A second effect on Ecuador, Mr. Pena said, is that remittances sent by Ecuadorean emigrants have been reduced by 30 percent.

Before the financial crisis, remittances from Ecuadoreans working abroad - mainly in Europe and the U.S. - have been about $3 billion per year.

In 2007, Ecuador’s merchandise exports, boosted by high prices for oil and other commodities, increased in value terms by 8 percent to $13.7 billion, with agricultural products accounting for about 30 percent and fuels and mining - a category that includes oil - about 60 percent, according to the World Trade Organization.

The U.S. was the major destination and accounted for 43 percent of Ecuador’s exports, followed by the European Union, with 13 percent.

Agriculture Minister Walter Poveda told a group of foreign reporters that the crisis will affect the country’s exports, especially for such products as flowers and shrimp.

Diego Naranjo, manager at the Nevado flower-growing plantation in Santa Lucia, said exports of roses to the U.S. already have dipped by 5 percent.

Western Europe and Russia are other major market outlets for the company.

Sergio Cedeno Amador, an agronomist and a cocoa plantation owner in Las Canas, said demand is still high, but the price is low and dropping. One month ago, it was $2,800 per tons, and on Monday, it was $2000.

Mr. Pena, the deputy foreign minister, said the government prepared its 2009 budget assuming oil prices would average about $75 a barrel. Lately, oil has traded below $60.

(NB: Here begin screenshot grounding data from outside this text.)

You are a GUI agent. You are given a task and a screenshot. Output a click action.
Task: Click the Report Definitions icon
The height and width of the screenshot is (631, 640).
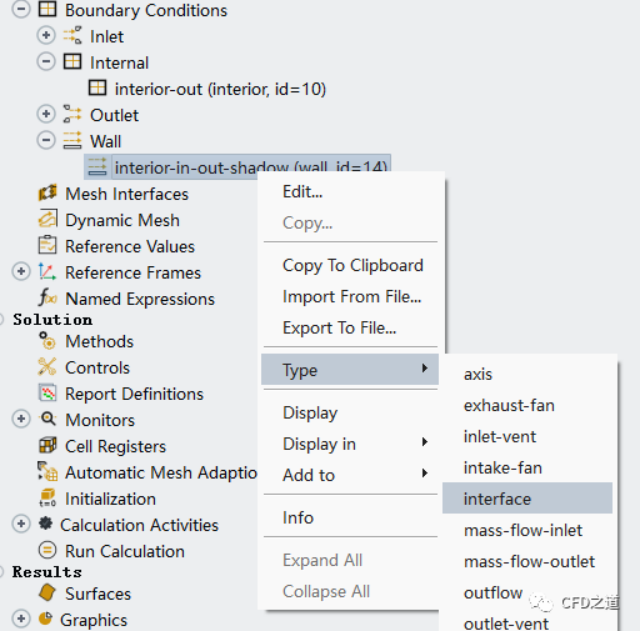(x=47, y=394)
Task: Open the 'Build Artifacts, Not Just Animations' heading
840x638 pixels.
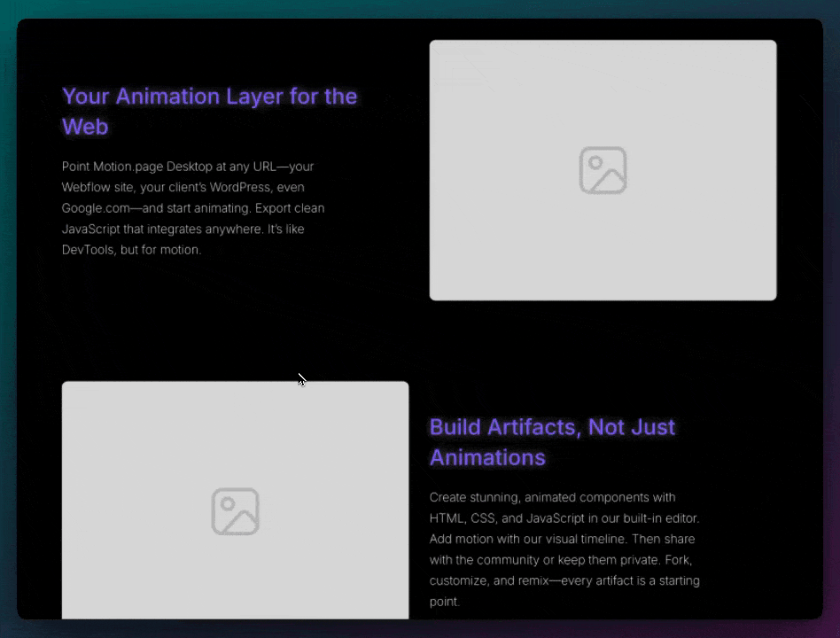Action: (x=552, y=442)
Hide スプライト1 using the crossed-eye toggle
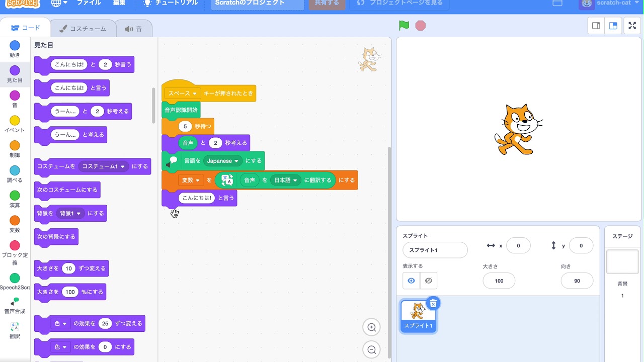This screenshot has height=362, width=644. point(428,281)
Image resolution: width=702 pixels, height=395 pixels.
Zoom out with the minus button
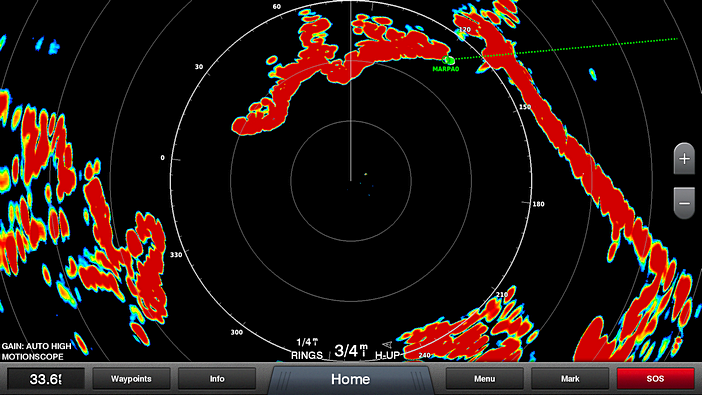tap(684, 203)
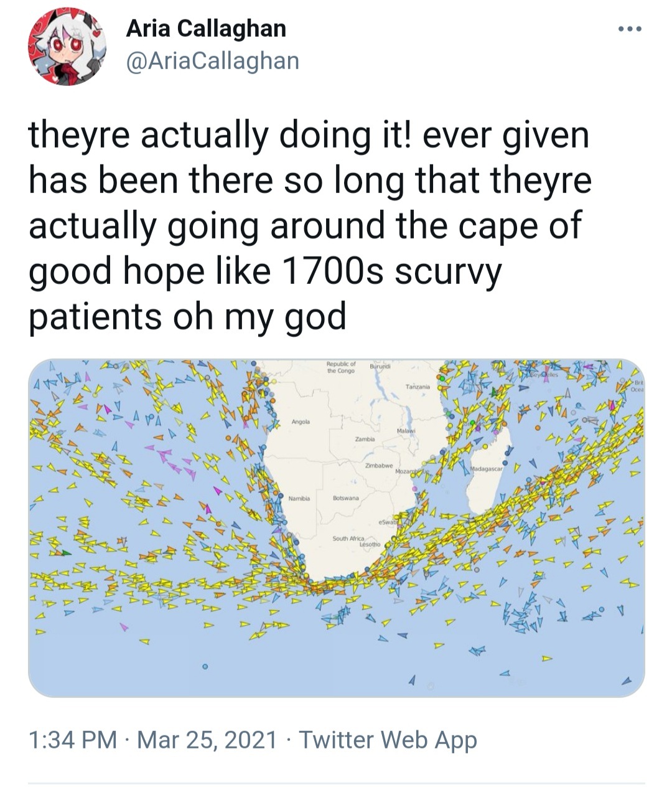This screenshot has width=672, height=787.
Task: Click the Botswana country label
Action: (346, 498)
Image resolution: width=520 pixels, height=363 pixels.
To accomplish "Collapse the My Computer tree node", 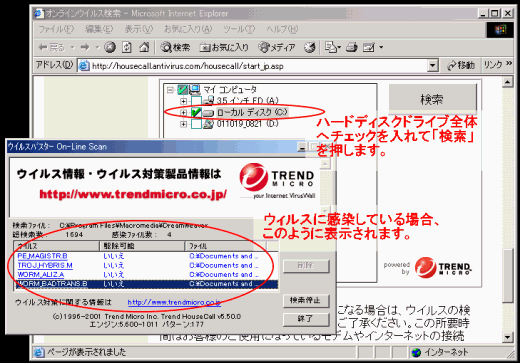I will [x=170, y=90].
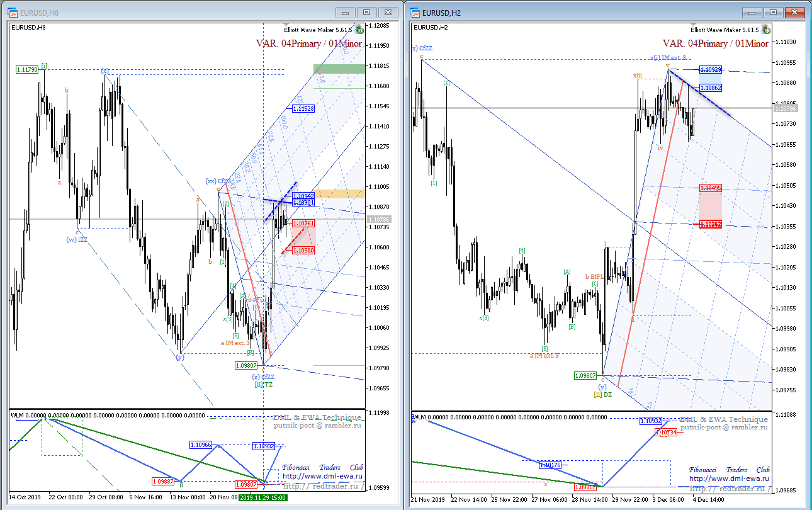812x510 pixels.
Task: Select the blue 1.11528 target label
Action: tap(303, 109)
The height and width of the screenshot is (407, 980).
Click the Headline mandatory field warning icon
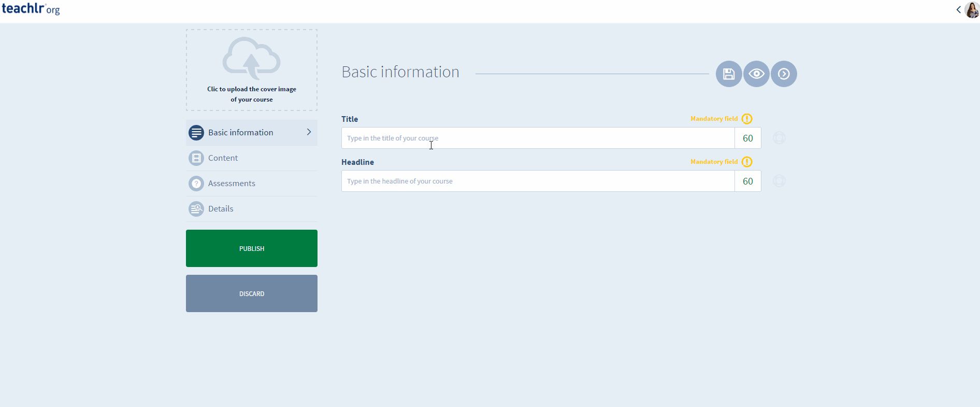click(x=747, y=162)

Ecuador produces about 300,000 barrels of oil per day.

Tourism, one of the fastest-growing areas of Ecuador’s economy also has not been spared by the crisis, industry executives say.

“There’s a lot of cancellations,” said Maria de Lourdes Robalino, coordinator of tourism promotion for the capital, Quito.

Expectations are that in 2009, business would be 20 percent down in the big hotels in Quito, she said.

A recent country report by the Economist Intelligence Unit predicts Ecuador’s business environment scores and ranking will deteriorate in the future “owing largely to the government’s focus on state-led development and an uncertain policy framework for investors.”

“There will be marginal improvements in some areas of the business environment such as infrastructure … However weak investment security … will persist,” the Economist unit predicts.

Leftist President Rafael Correa, a U.S.-trained economist, has given priority to social programs, including health, education and housing in an attempt to improve the lot of millions of people living in poverty.

Mr. Pena said the government is renegotiating contracts with all foreign companies in Ecuador’s oil sector, including U.S. oil giants such as Chevron and Exxon Mobil.

Effects of the downturn also are affecting the resources of charities.

James Jensen, 59, executive director of the Fundacion Wong, which provides support to 4,000 poor children, including medical and dental care, worries that the crisis will affect its budget.

Mr. Jensen, an American national who has lived in Ecuador for 37 years, is concerned the crisis could affect his work because the foundation depends on a percentage of profits from the Wong Group, one of the nation’s major banana export companies.